Records for processing:
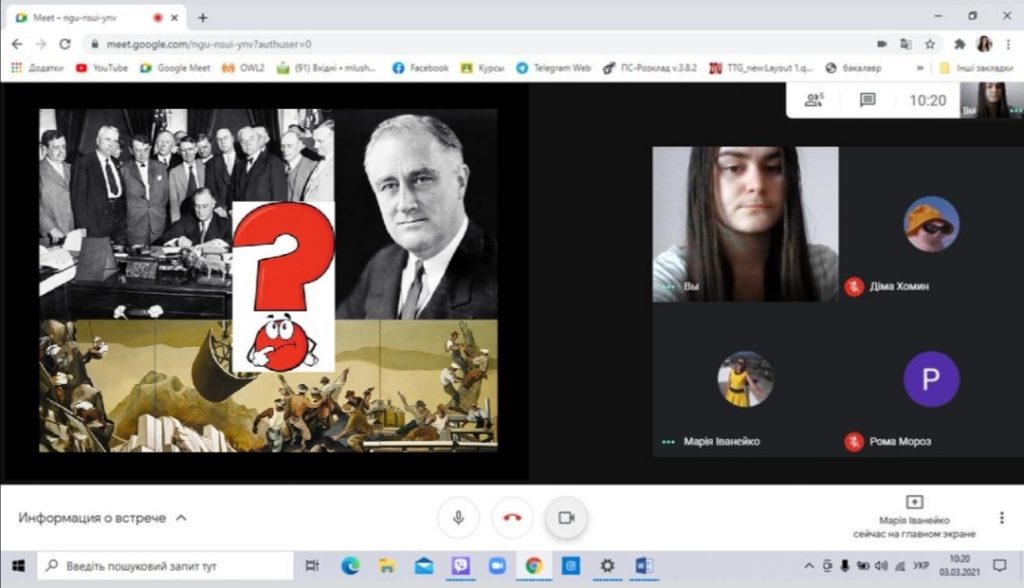Viewport: 1024px width, 588px height.
Task: Open a new browser tab
Action: [203, 18]
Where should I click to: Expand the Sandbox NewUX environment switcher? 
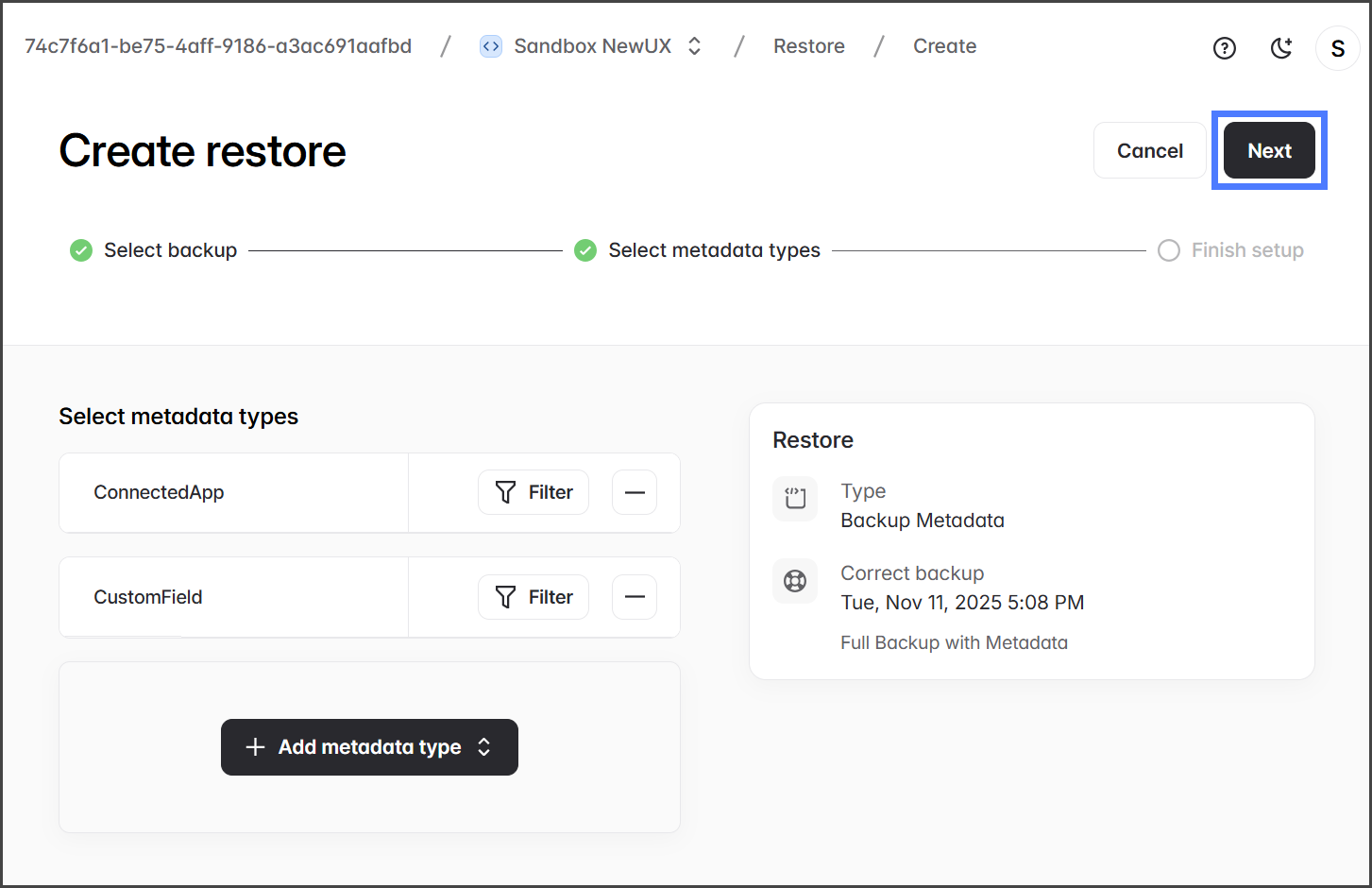click(694, 46)
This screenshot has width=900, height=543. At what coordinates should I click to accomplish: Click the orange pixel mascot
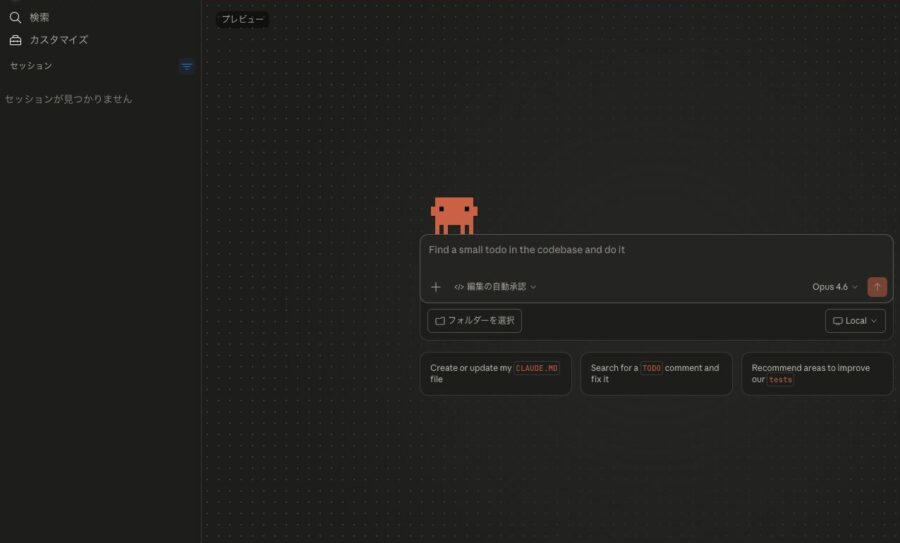(454, 214)
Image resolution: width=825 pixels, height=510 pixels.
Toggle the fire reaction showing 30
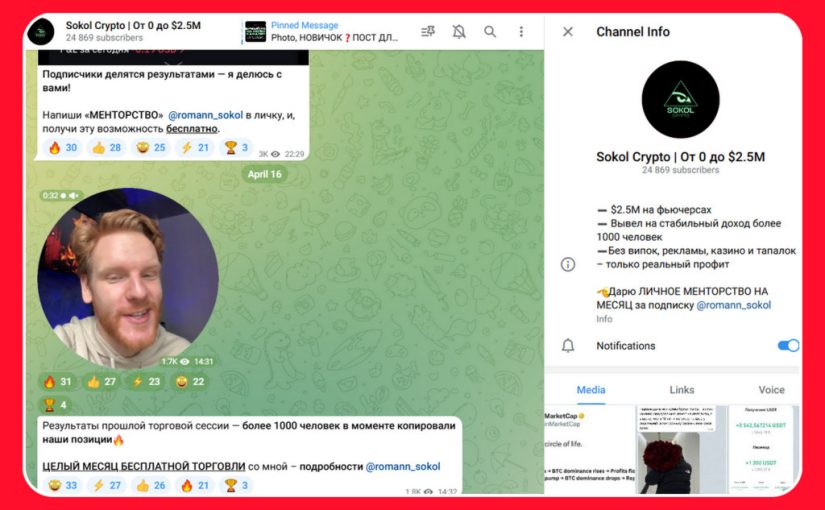pos(63,148)
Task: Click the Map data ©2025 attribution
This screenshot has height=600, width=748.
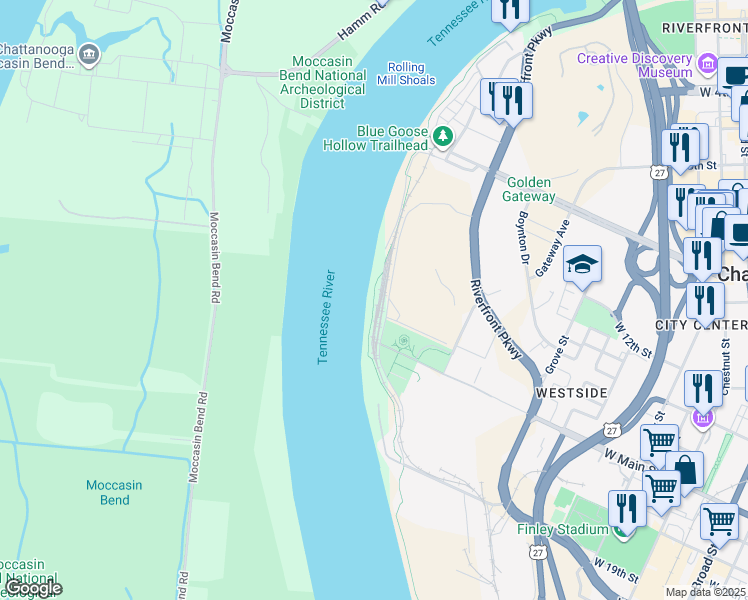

Problem to work on:
Starting from the line containing "Task: Click the Map data ©2025 attribution", repeat each line exactly through the end of the entries, including the last, while leaving pictures out.

Output for this task:
Task: Click the Map data ©2025 attribution
This screenshot has height=600, width=748.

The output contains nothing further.